Once upon a time, the American founding fathers needed to decide whether incorporating the will of the masses into their fledging government was a good idea. Looking to classical Greece and to Enlightenment philosophers, they decided it was. Still, all those lowly passions needed to be tempered by the wisdom of an elite few—what if people got to the capitol and just wanted to debate the rules of horseshoe all day?—so they opted for a representative democracy: Elections would allow the best and the brightest citizens to emerge. These great Americans—landowning gentlemen, ideally—would then go to Washington, DC, where they would exercise their superior, leisure-honed intellects on behalf of less able constituents.
Two and a half centuries later, this is working out really well for us. Our genius congressmen are tirelessly promoting the common good. A golden age of peace and unity is nigh. To spend three seconds reading about what’s happening/not happening these days in our nation’s capital is to be convinced: Elected politicians absolutely care about how their actions affect everyone else.
A provocative New York Times article this weekend investigates the theory that social power and empathy are inversely related. More and more studies are showing that powerful people pay less attention to others, especially those whom they perceive to have less status than they do. In one experiment, writer Daniel Goleman reports, strangers in a five-minute get-acquainted session showed “fewer signals of paying attention, like nodding or laughing” when they were paired with people from a lower class. These top dogs were also more likely to hijack the conversation, gaze off into space, and interrupt their partners.
Simply paying attention, Goleman goes on to explain, is a “prerequisite to empathy.” If you don’t listen to the cab driver telling you his story of lost revenue due to the government shutdown, you probably can’t bring yourself to care. And in fact, a 2008 study determined that high power people express less overall compassion for others’ suffering, especially when the sad tales (of divorce, say, or a family member’s death) are relayed by the less influential.
On its face, the notion that “rich people just care less” seems all wrong. These folks should be enriched and broadened by their education, mellowed by the sunshine of the good life. They should be the “fit characters” envisioned by the founding fathers—perched sagely at the pinnacle of Maslow’s hierarchy of needs; indebted to the world; eager to give back.
The problem, Goleman says, is that interpersonal relationships mean something different to Mitt Romney and Al Gore than they do to Oliver Twist. Gore and Romney don’t need to rely on a friendly stranger to show them how to work the washing machine. But for Twist, every human being is valuable for the potential kindnesses he or she might show him, kindnesses that could substantially improve his life.
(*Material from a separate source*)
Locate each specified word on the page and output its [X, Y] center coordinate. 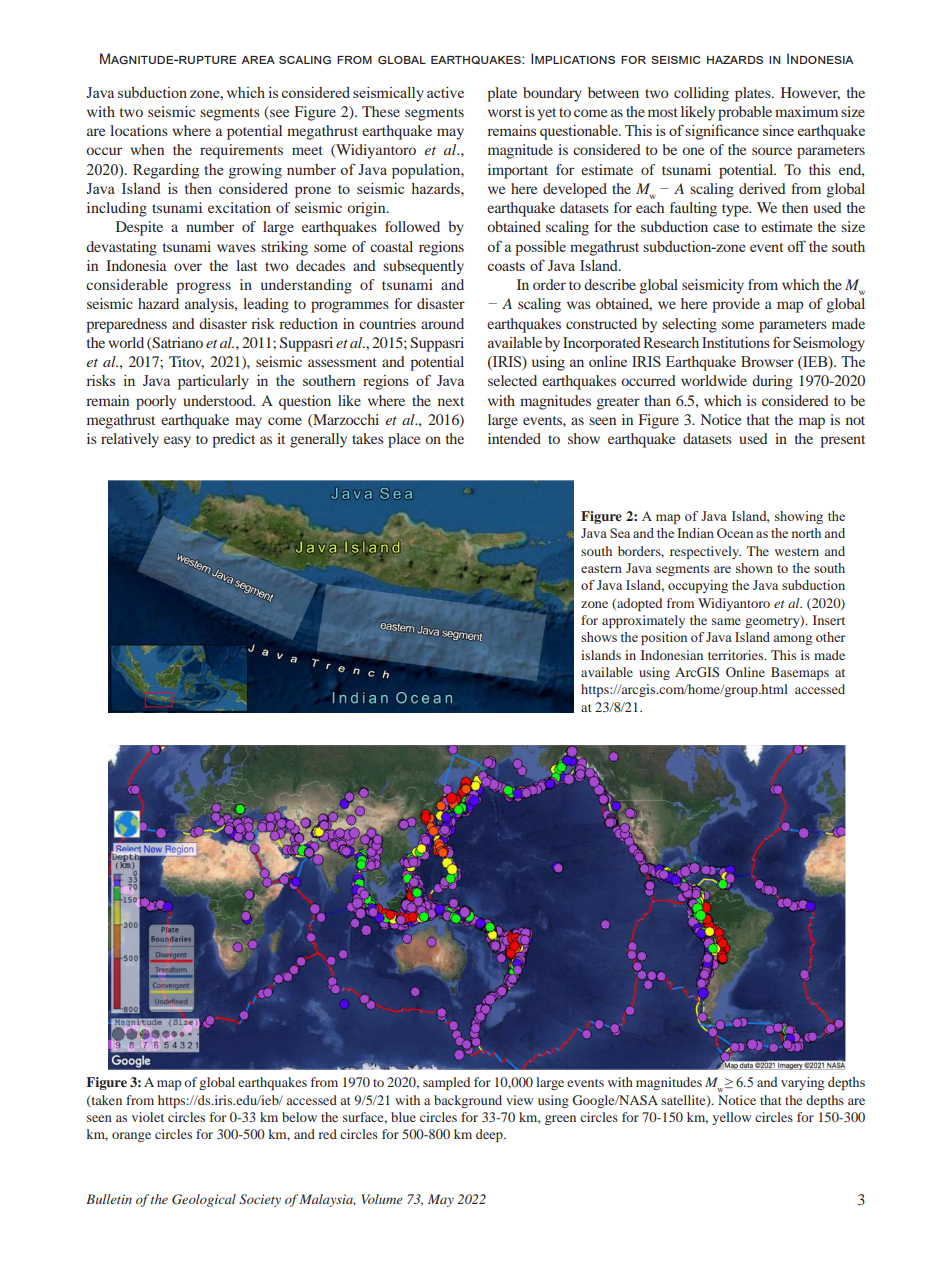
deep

So he pays more attention to other people. That attention, in turn, is likely to engender empathy.
So is this a fatal flaw in republican democracy? That those uplifted by status and power—in Hamilton’s words, “elevated from the mass of community by the suffrages of their fellow-citizens to stations of great pre-eminence”—lose the ability to stand in the shoes of the less fortunate? Hamilton recommended that we work around power’s corrupting influence by only electing men with “minds actuated by superior virtue,” which, well, yeah, that sounds great Alexander. Easy fix.